━━━ SUPPLIED MATERIAL
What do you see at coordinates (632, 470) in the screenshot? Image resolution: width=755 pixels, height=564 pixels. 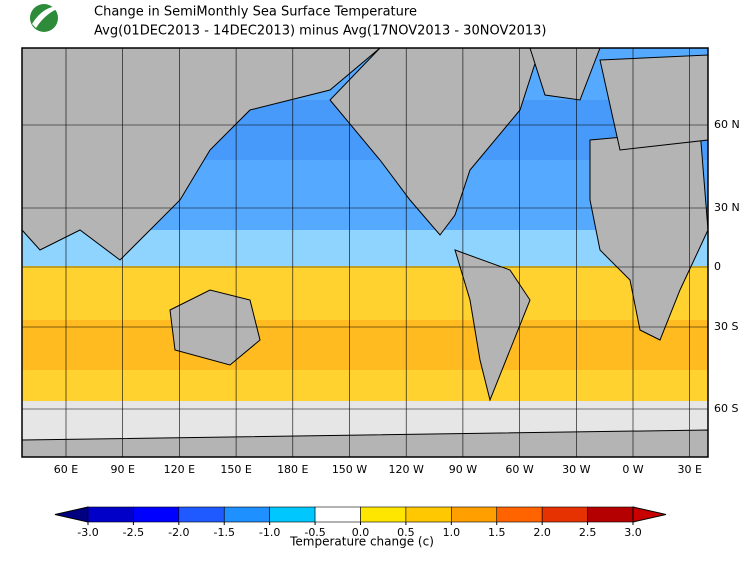 I see `lon-label: 0 W` at bounding box center [632, 470].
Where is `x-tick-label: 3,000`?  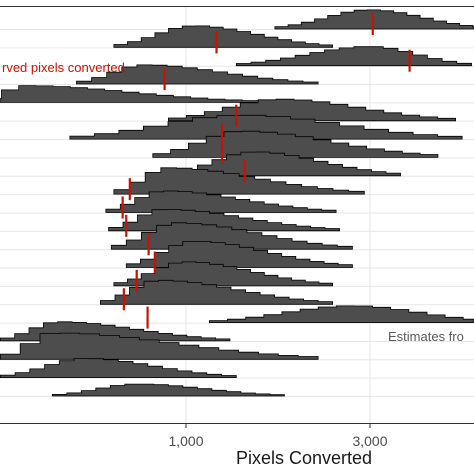
x-tick-label: 3,000 is located at coordinates (370, 441).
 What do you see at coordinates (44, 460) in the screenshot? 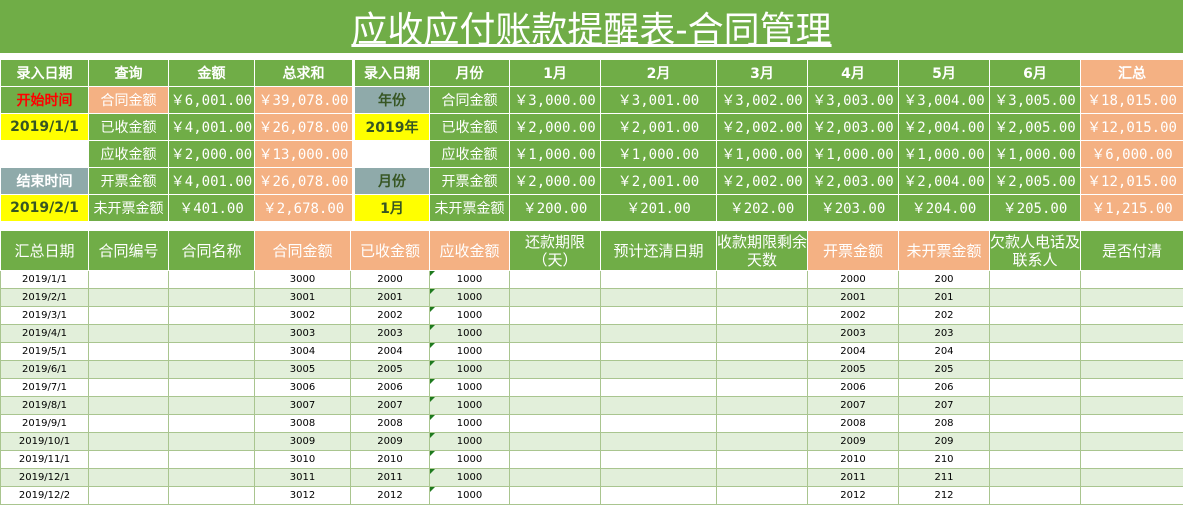
I see `table-cell: 2019/11/1` at bounding box center [44, 460].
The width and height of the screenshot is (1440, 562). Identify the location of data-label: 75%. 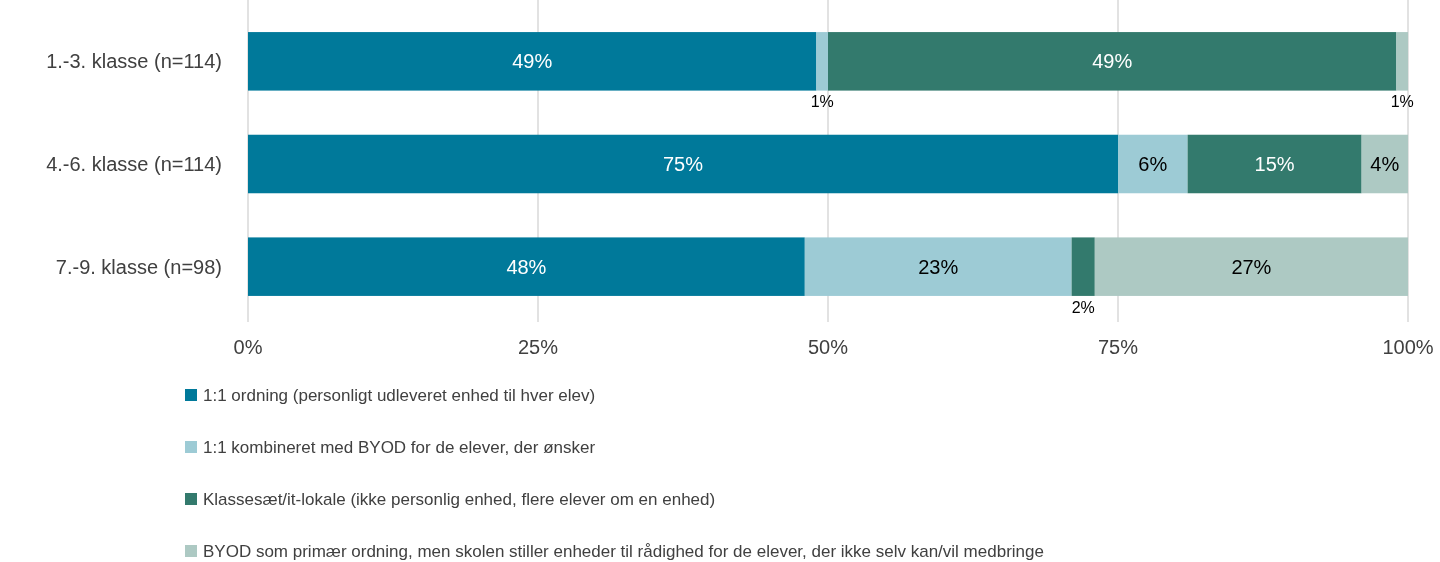
(683, 164).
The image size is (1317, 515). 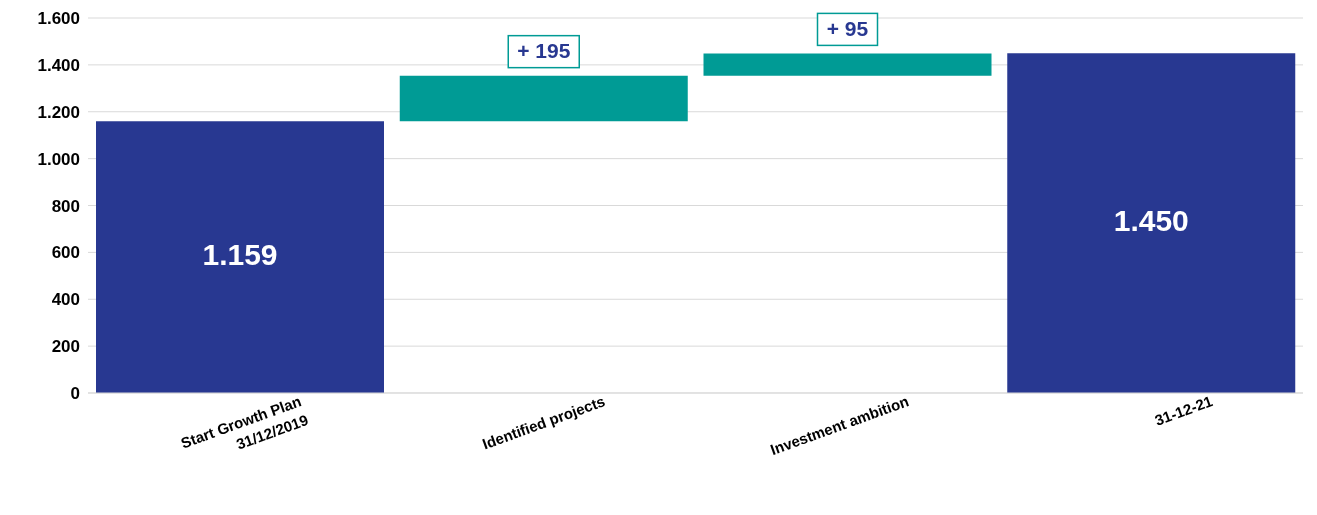 What do you see at coordinates (66, 206) in the screenshot?
I see `y-tick-label: 800` at bounding box center [66, 206].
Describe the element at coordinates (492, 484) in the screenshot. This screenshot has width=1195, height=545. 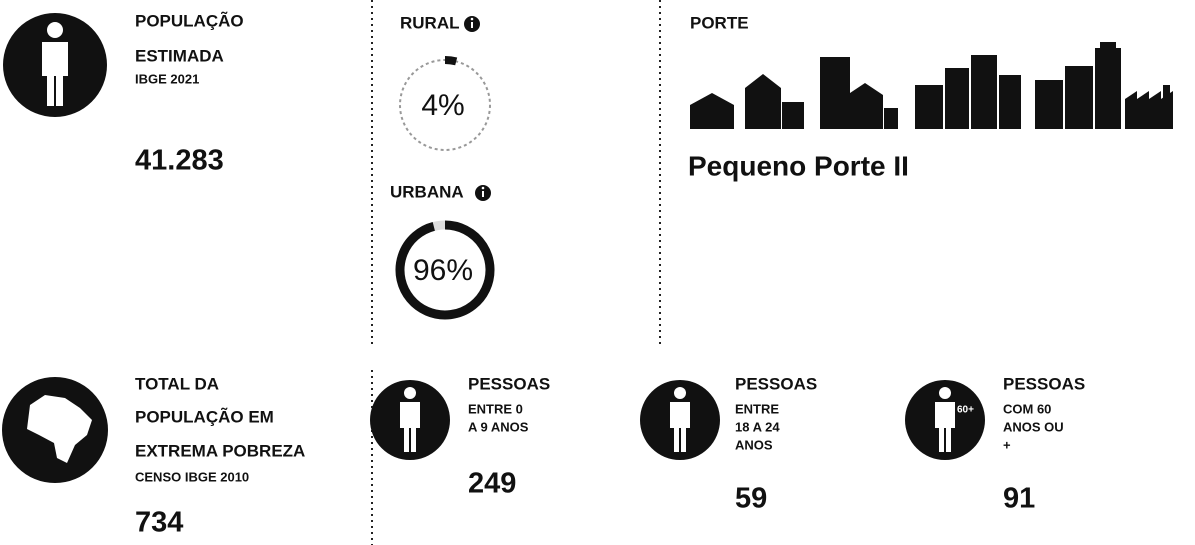
I see `value: 249` at that location.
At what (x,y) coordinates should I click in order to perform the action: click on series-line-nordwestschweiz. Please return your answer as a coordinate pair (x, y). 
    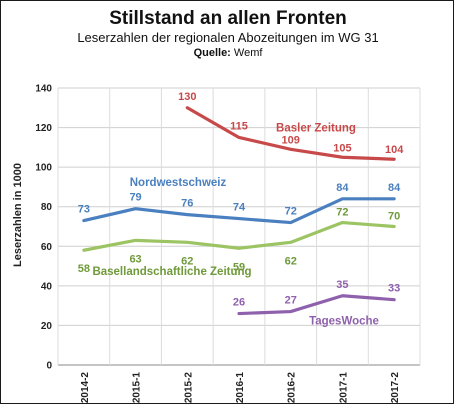
    Looking at the image, I should click on (239, 211).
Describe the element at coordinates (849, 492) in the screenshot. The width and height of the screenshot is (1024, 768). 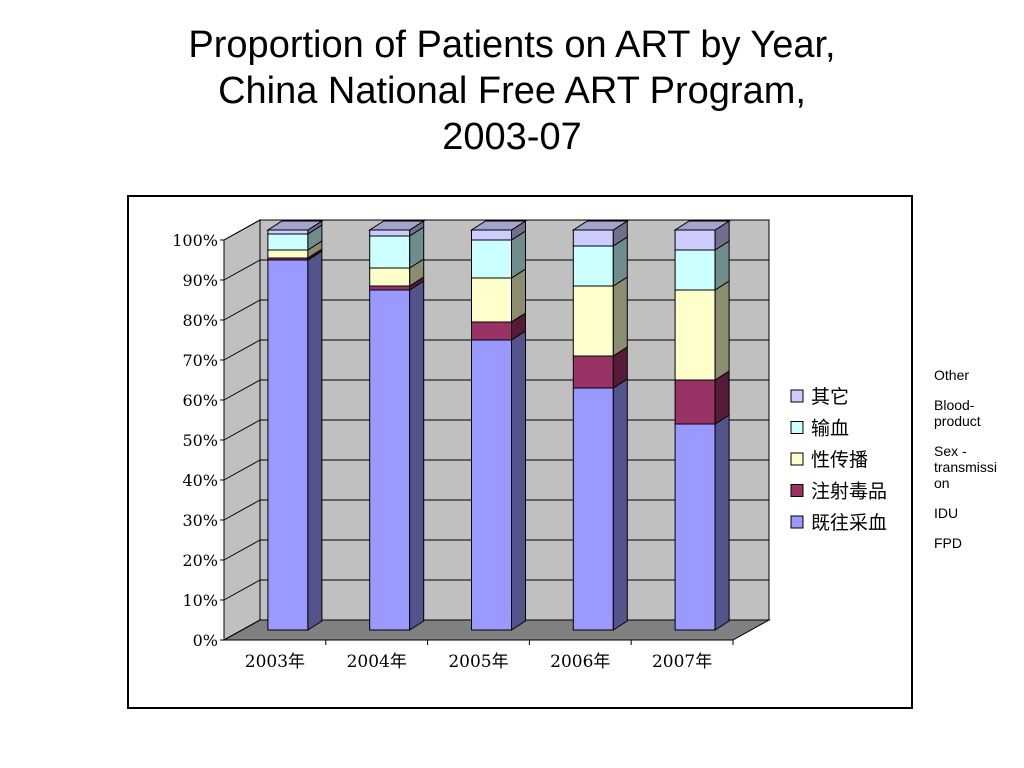
I see `legend-label: 注射毒品` at that location.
━━━━━━
EXERCISE PROMPT:
Reproduce the data between the lines holding "What do you see at coordinates (44, 460)" and "(683, 164).", inclusive, leaving the pictures out.

REPLY TO THE TASK:
 What do you see at coordinates (44, 460) in the screenshot? 
I see `table-cell: 2019/11/1` at bounding box center [44, 460].
The width and height of the screenshot is (1440, 562). Identify the location of data-label: 75%. 
(683, 164).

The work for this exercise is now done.